32.19 Base change in top degree
For a proper morphism and a finite type quasi-coherent module the base change map is an isomorphism in top degree.
Then we have
for any base change diagram
\[ \xymatrix{ X' \ar[d]_{f'} \ar[r]_{g'} & X \ar[d]^ f \\ Y' \ar[r]^ g & Y } \]we have $R^ if'_*\mathcal{F}' = 0$ for $i > d$ and any quasi-coherent $\mathcal{O}_{X'}$-module $\mathcal{F}'$,
$R^ df'_*(\mathcal{F}' \otimes _{\mathcal{O}_{X'}} (f')^*\mathcal{G}') = R^ df'_*\mathcal{F}' \otimes _{\mathcal{O}_{Y'}} \mathcal{G}'$ for any quasi-coherent $\mathcal{O}_{Y'}$-module $\mathcal{G}'$,
formation of $R^ df'_*\mathcal{F}'$ commutes with arbitrary further base change (see proof for explanation).
Proof. Before giving the proofs, we explain the meaning of (c). Suppose we have an additional cartesian square
\[ \xymatrix{ X'' \ar[d]_{f''} \ar[r]_{h'} & X' \ar[d]_{f'} \ar[r]_{g'} & X \ar[d]^ f \\ Y'' \ar[r]^ h & Y' \ar[r]^ g & Y } \]
tacked onto our given diagram.
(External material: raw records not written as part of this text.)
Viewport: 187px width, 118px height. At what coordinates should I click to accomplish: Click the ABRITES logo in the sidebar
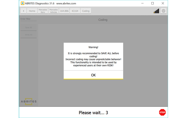tap(29, 101)
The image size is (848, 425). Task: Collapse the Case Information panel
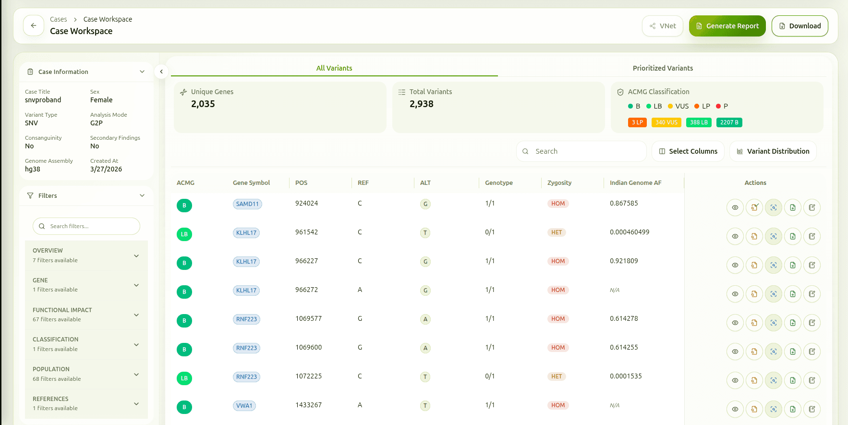142,72
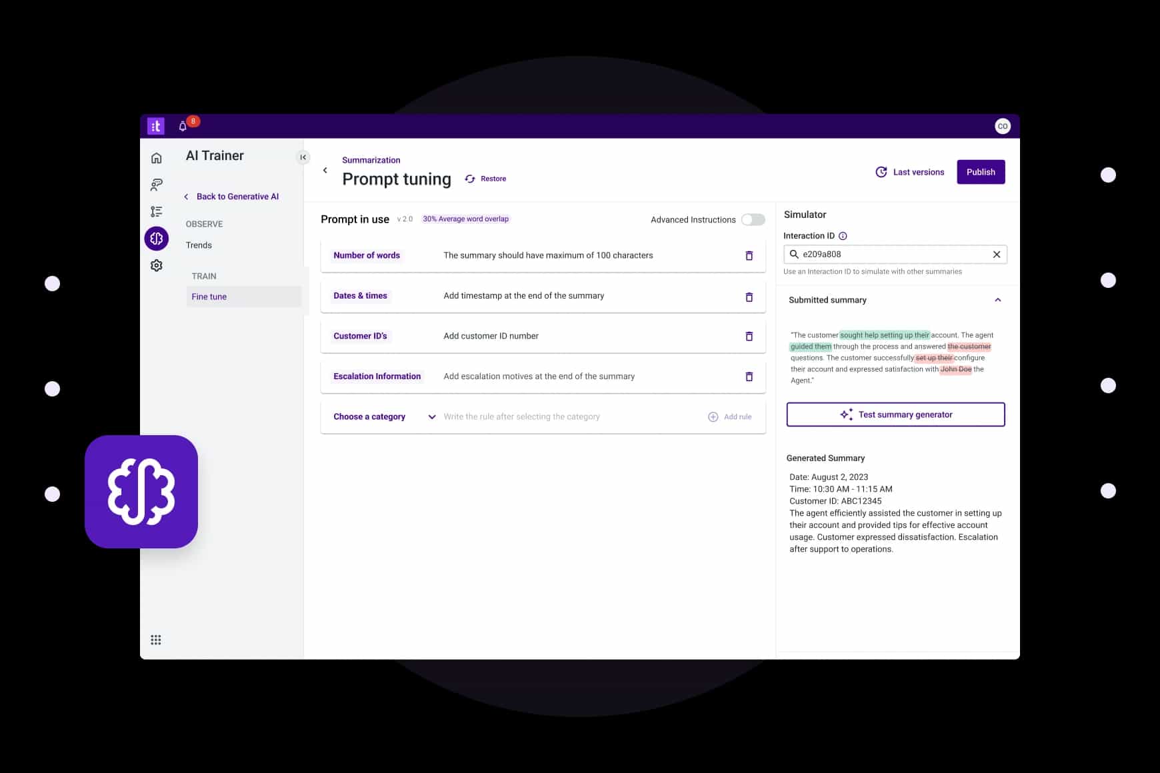
Task: Open the settings gear in sidebar
Action: [156, 265]
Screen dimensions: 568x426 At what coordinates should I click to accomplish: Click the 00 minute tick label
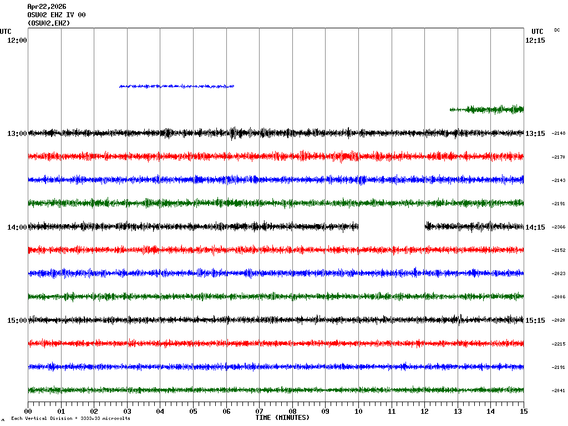(28, 412)

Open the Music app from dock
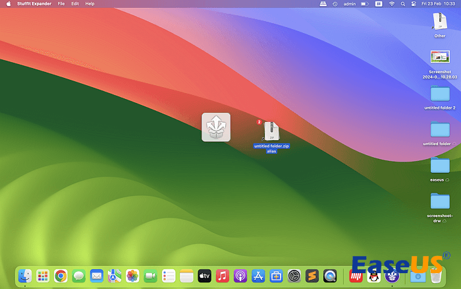[222, 276]
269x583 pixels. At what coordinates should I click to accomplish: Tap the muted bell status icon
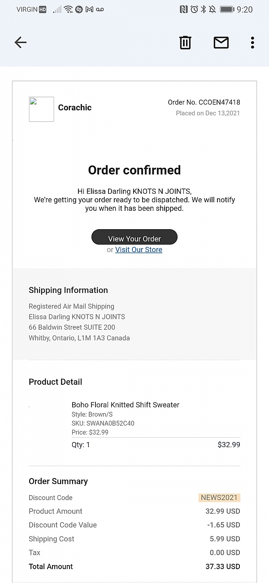tap(212, 9)
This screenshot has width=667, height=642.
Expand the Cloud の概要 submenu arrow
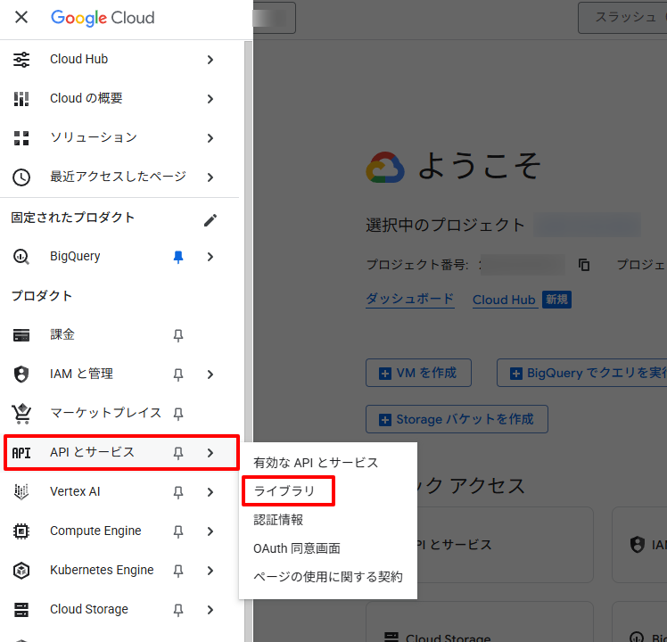tap(210, 99)
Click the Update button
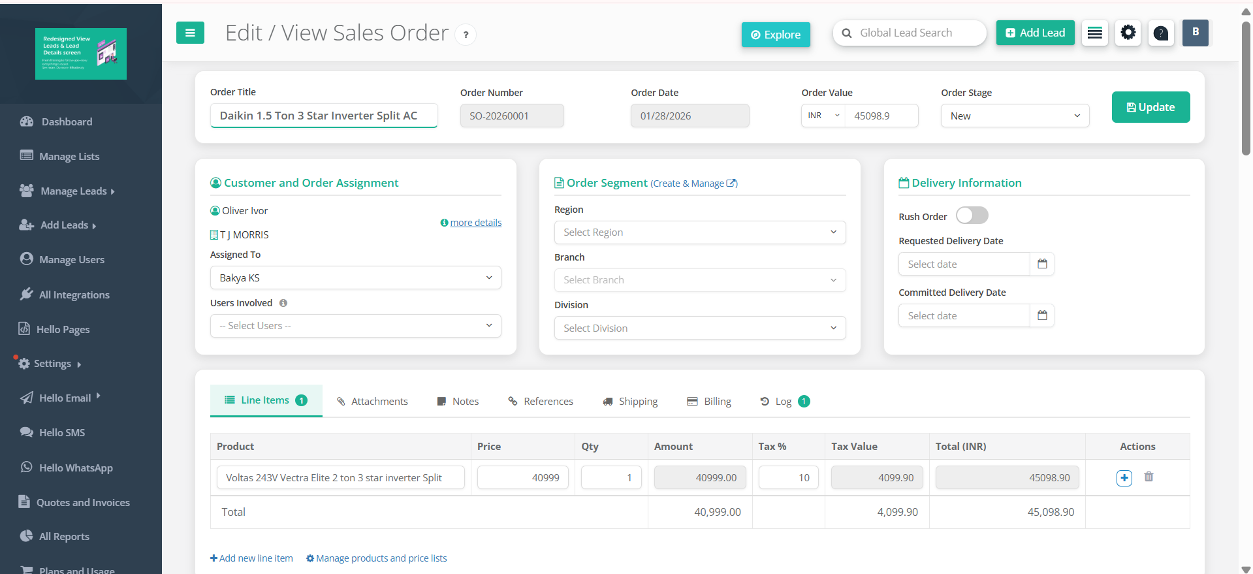This screenshot has height=574, width=1253. (x=1150, y=107)
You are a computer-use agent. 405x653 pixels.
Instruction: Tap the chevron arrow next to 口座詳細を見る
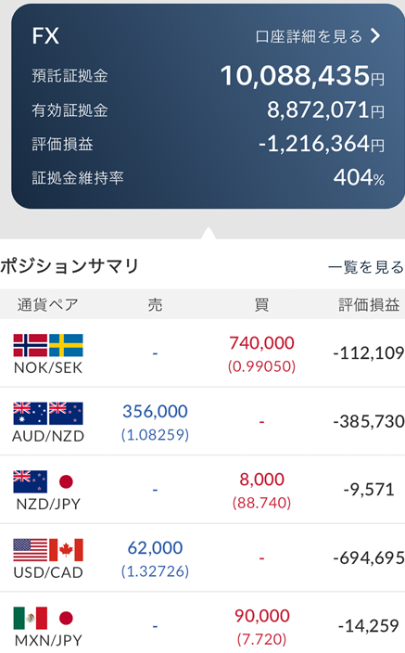(375, 36)
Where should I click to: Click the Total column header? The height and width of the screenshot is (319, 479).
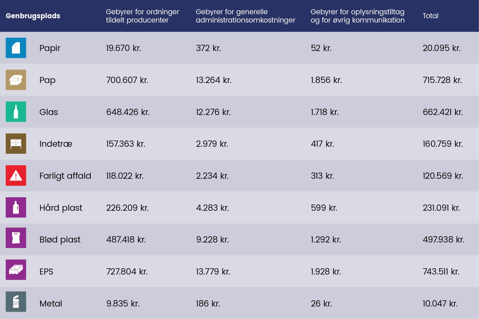point(430,16)
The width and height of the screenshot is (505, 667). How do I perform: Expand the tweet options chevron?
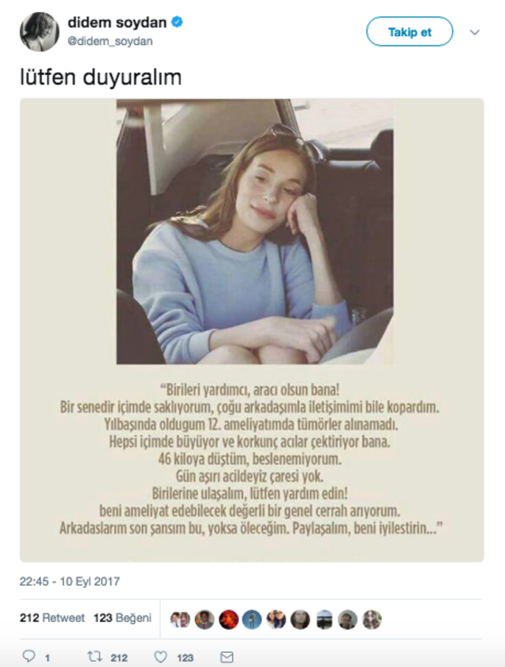pos(474,32)
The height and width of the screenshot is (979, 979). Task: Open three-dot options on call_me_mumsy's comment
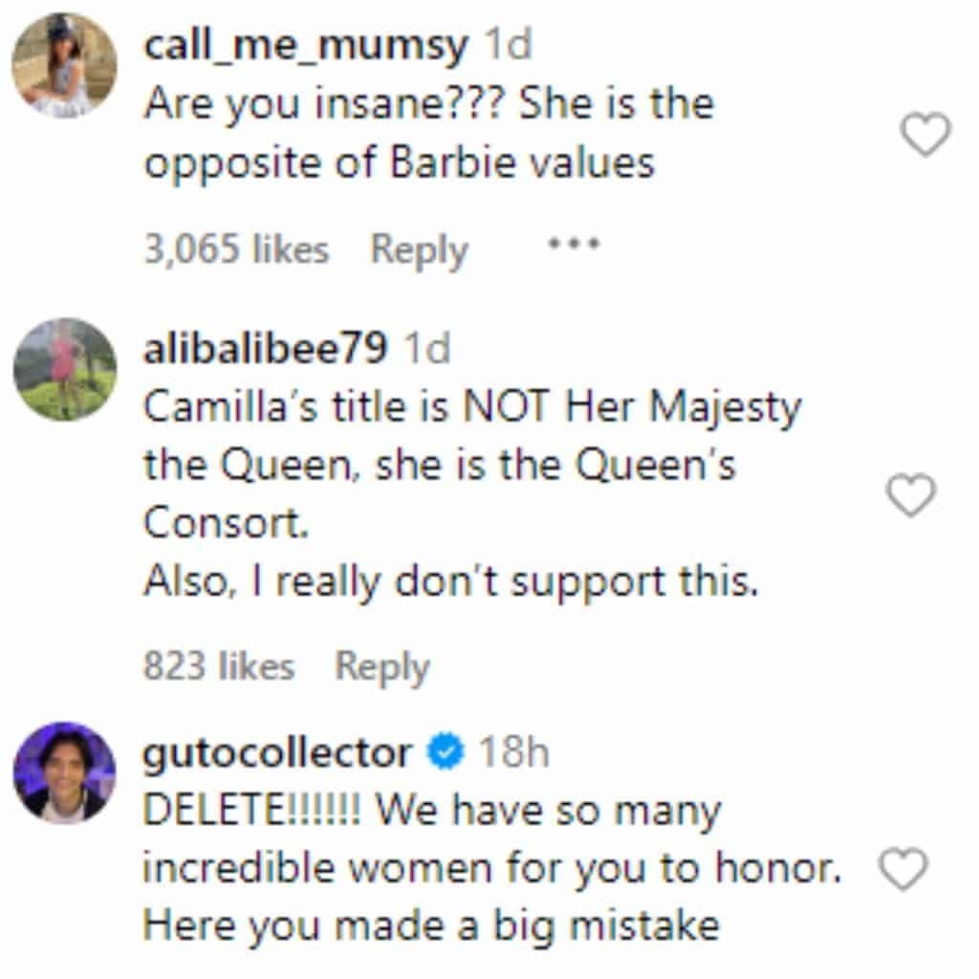[x=573, y=245]
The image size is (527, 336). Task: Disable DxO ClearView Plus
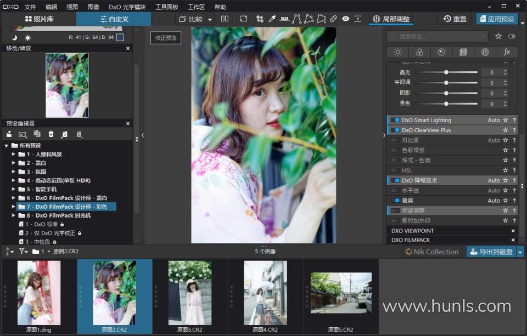pos(395,130)
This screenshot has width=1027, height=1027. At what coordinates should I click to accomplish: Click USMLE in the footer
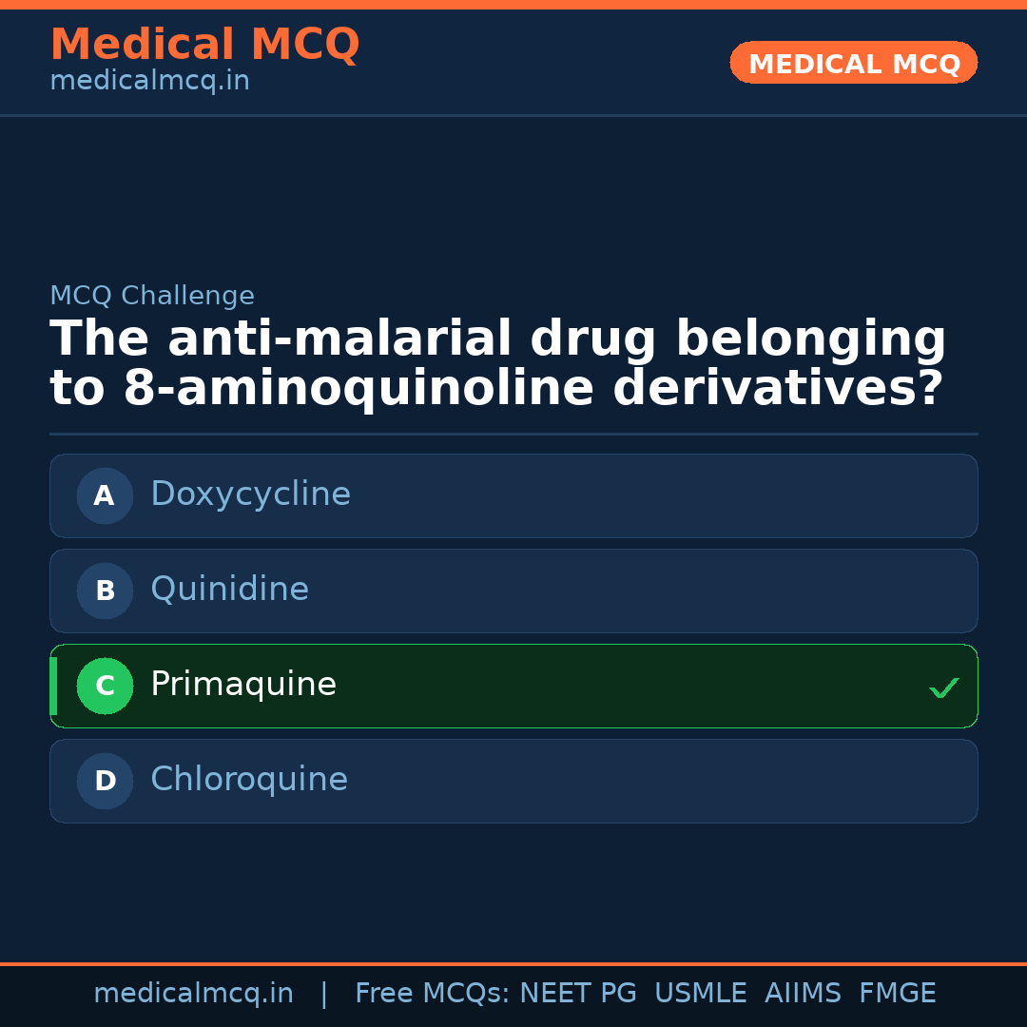point(700,994)
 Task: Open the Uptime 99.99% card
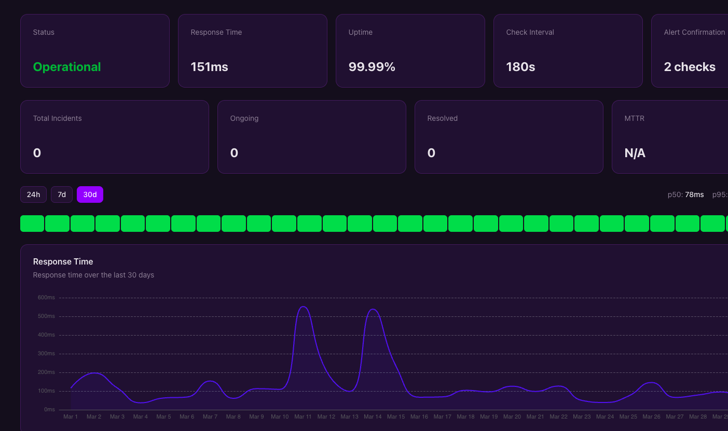[x=410, y=50]
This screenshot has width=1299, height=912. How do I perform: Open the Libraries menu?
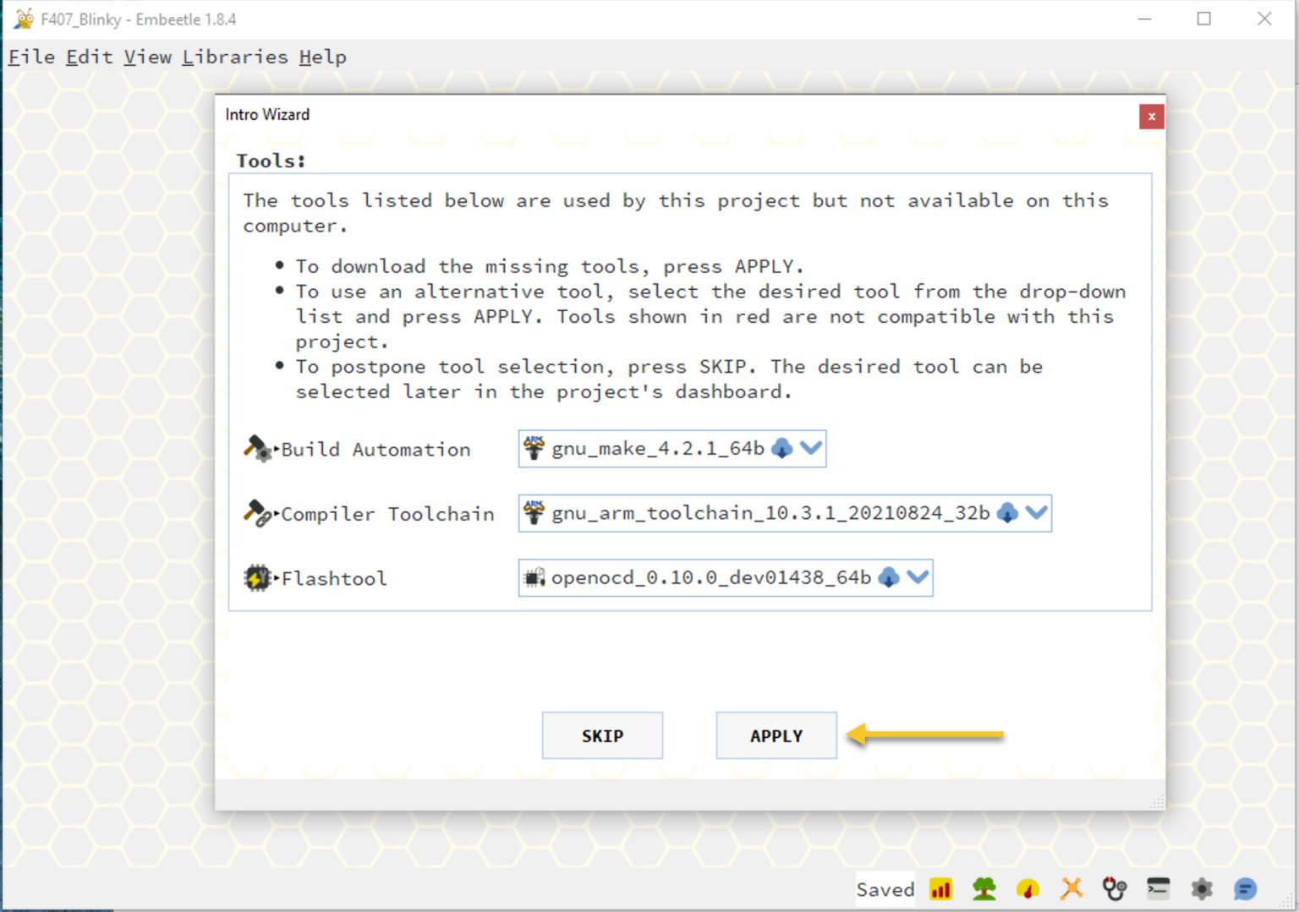pos(237,57)
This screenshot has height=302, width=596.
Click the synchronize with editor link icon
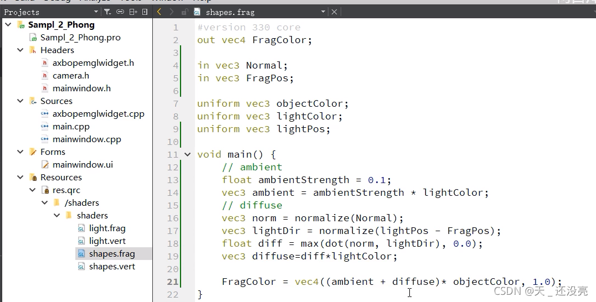(x=120, y=12)
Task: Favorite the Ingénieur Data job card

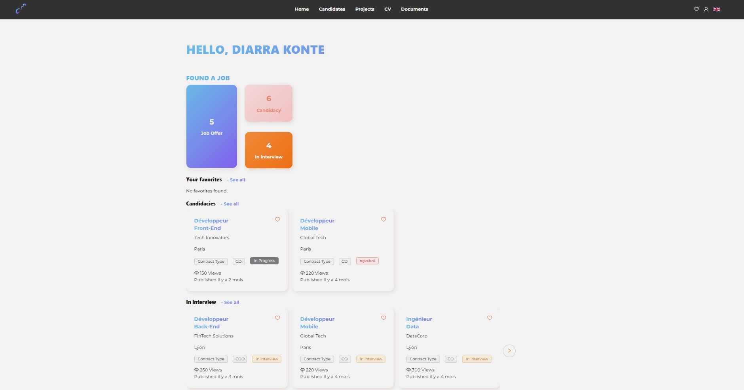Action: (490, 318)
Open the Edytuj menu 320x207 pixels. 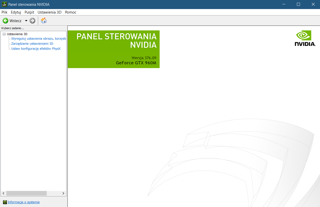(16, 12)
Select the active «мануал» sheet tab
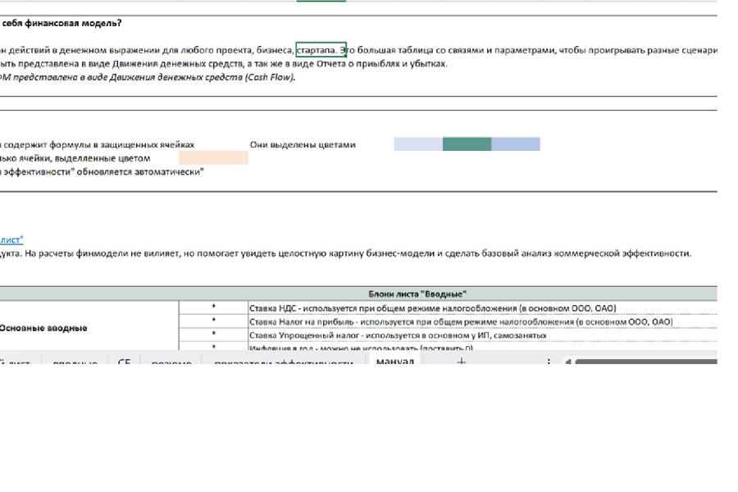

If (a) holds, then there is a canonical map $\gamma : h^*R^ df'_*\mathcal{F}' \to R^ df''_*(h')^*\mathcal{F}'$. Namely, $\gamma $ is the map on degree $d$ cohomology sheaves induced by the composition
\[ Lh^*Rf'_*\mathcal{F}' \longrightarrow Rf''_*L(h')^*\mathcal{F}' \longrightarrow Rf''_*(h')^*\mathcal{F}' \]
Here the first arrow is the base change map (Cohomology, Remark 20.28.3) and the second arrow complex from the canonical map $L(g')^*\mathcal{F} \to (g')^*\mathcal{F}$. Similarly, since $Rf'_*\mathcal{F}$ has no nonzero cohomology sheaves in degrees $> d$ by (a) we have $H^ d(Lh^*Rf_*\mathcal{F}') = h^*R^ df_*\mathcal{F}$. The content of (c) is that $\gamma $ is an isomorphism.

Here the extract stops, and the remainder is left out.